Abstract

Background: Patients with haematological malignancies (HM) receive intensive chemotherapy regimens including HSCT rendering them immunocompromised and susceptible to complications such as, cardio-pulmonary toxicity, hepatic and renal failure, GVHD, sepsis and haemorrhage. Patients (pts) with HM may require critical care (CC) admission. Many studies have looked at the ICU setting for these pts but few have evaluated the use of non invasive cardio-pulmonary support on HDU prior to intensive care escalation or invasive intervention. The Haemato-Oncology Unit at Sheffield Teaching Hospitals NHS Foundation Trust is a tertiary referral centre, serving a population of 1.5 million. Critical care facilities are divided into HDU and ICU. Levels of care provided on HDU include non-invasive respiratory (non-invasive ventilation or continuous positive airway pressure) and cardiovascular (vasopressor/inotropic) support, but not mechanical ventilation (MV) or renal replacement therapy (RRT), both of which are provided on ICU. We evaluated all admissions to HDU and ICU for pts with HM in order to better understand the prognostic markers for this cohort of pts.
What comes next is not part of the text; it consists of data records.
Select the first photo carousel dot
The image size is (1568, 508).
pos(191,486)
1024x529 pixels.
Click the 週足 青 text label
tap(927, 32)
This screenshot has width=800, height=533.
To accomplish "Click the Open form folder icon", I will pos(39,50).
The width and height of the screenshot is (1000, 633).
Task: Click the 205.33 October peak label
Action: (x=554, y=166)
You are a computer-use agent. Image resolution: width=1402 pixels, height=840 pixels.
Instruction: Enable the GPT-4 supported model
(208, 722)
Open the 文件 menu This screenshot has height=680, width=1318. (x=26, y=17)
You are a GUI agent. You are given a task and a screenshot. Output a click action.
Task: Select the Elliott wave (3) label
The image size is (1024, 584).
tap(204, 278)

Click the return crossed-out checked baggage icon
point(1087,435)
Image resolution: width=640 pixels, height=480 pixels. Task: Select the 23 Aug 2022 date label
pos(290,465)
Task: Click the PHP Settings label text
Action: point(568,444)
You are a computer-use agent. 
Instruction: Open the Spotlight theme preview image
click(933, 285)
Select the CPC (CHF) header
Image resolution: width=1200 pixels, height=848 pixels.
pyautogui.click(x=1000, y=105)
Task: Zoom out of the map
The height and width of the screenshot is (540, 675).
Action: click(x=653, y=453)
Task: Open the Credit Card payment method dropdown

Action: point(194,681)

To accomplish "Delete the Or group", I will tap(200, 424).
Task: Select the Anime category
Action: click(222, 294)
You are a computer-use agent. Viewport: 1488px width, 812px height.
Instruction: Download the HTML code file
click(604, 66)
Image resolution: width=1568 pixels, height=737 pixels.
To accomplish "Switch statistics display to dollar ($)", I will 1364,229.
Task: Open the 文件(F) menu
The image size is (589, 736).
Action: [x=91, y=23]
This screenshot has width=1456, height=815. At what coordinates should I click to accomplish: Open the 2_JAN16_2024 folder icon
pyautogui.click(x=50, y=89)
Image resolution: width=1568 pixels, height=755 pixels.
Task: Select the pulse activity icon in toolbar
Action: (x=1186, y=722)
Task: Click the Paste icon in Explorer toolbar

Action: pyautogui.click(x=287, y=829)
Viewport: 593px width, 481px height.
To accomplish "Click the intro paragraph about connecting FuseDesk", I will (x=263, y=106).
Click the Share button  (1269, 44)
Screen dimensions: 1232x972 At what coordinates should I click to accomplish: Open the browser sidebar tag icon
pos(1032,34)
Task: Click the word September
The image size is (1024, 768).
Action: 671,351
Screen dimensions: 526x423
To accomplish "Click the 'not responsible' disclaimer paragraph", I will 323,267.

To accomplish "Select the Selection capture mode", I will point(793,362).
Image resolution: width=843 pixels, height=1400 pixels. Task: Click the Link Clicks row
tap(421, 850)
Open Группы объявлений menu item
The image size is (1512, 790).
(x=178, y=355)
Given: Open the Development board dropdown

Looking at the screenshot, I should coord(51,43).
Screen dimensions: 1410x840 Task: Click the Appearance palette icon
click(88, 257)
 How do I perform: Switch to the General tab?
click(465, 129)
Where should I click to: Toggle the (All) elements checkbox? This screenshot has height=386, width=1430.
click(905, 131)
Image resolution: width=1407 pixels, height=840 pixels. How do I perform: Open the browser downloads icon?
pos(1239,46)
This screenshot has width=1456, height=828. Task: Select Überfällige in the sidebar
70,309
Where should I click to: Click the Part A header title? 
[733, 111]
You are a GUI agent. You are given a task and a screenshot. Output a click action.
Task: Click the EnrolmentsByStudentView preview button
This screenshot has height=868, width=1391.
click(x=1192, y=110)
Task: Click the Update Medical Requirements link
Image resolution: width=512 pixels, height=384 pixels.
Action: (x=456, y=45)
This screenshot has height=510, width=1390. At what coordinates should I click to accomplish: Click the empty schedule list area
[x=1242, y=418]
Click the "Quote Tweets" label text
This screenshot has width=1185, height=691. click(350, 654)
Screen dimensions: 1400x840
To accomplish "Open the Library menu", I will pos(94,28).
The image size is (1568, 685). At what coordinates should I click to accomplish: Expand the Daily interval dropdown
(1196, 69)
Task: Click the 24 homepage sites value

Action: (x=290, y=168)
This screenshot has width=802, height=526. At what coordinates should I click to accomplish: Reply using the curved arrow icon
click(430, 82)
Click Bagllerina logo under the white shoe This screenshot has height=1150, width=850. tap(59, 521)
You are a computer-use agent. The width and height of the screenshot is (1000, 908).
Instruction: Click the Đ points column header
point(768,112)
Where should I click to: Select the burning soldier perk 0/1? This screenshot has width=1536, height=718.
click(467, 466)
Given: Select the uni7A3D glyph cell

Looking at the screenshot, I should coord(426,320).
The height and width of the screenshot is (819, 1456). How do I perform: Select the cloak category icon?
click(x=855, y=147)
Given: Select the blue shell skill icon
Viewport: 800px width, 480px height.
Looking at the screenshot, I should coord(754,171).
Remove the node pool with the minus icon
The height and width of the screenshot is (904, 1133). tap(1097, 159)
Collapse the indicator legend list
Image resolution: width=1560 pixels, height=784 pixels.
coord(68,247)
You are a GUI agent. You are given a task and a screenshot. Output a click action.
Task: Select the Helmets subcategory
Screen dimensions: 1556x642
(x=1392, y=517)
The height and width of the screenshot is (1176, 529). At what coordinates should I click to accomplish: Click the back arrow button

Subjects and Methods: We retrospectively analysed consecutive HM (including HSCT) admissions to HDU or ICU over a 66 month period, between September 2002 and March 2008. We analysed predictors of mortality including age, white cell count (WBC), Acute Physiology, Age, and Chronic Health Evaluation II (APACHE II) score, PaO2:FiO2 ratio as well as requirement for respiratory or cardiovascular support or RRT. Unit survival, hospital survival and overall survival at the time of study (OS) were evaluated.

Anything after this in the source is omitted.